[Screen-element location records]
* * * * *
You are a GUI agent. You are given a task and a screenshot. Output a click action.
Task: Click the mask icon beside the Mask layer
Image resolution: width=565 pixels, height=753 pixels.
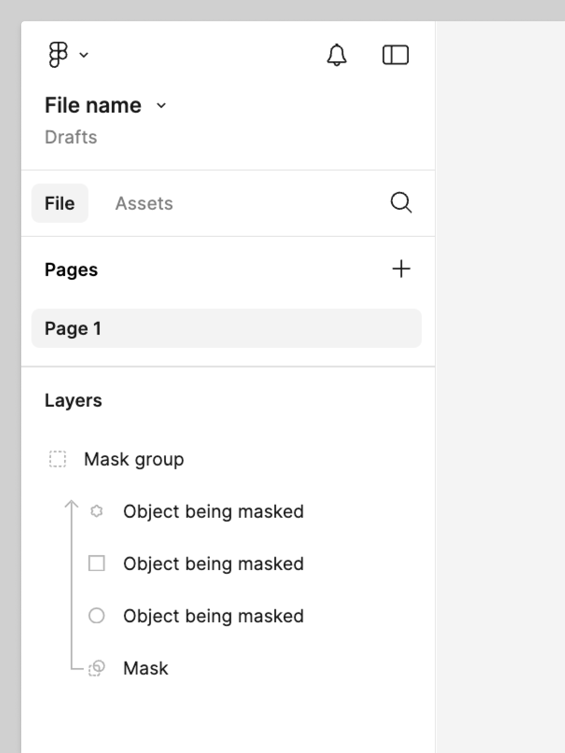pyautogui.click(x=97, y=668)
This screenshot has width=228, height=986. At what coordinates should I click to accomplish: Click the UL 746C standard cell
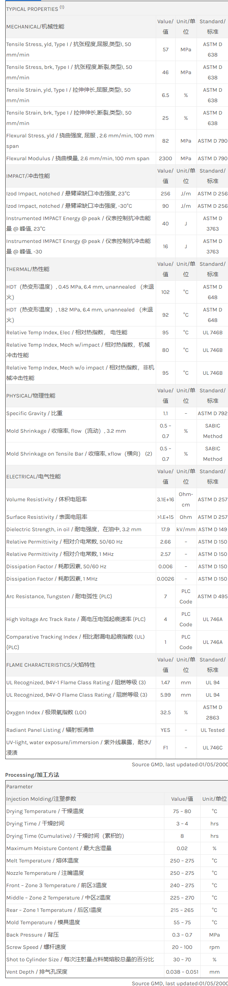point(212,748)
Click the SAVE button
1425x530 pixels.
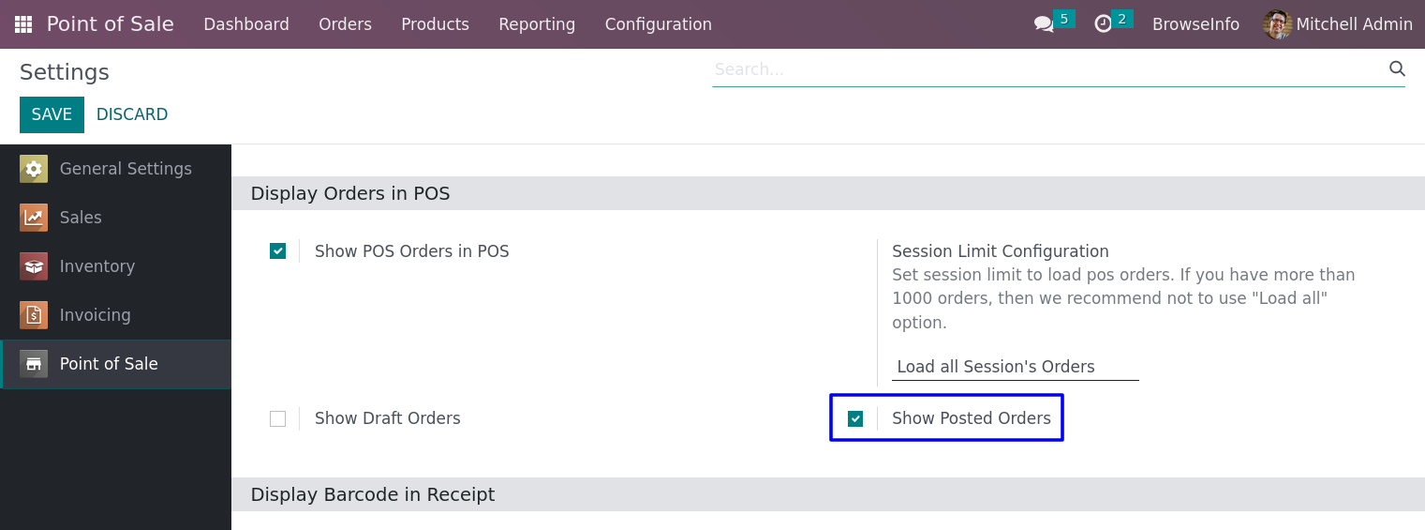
* * * * *
Rewrite every line of the rows above, requests included, offsetting each coordinate in the answers by +102. Leave the pictures out.

▸ Problem solution:
You are a GUI agent. You are given a task and a screenshot. Output a click action.
Task: Click the mask icon beside the Mask layer
Image resolution: width=565 pixels, height=753 pixels.
pyautogui.click(x=199, y=770)
This screenshot has width=228, height=986. At what coordinates should I click to accomplish: Click the UL 746C standard cell
point(314,850)
Click the SAVE button
1425x530 pixels.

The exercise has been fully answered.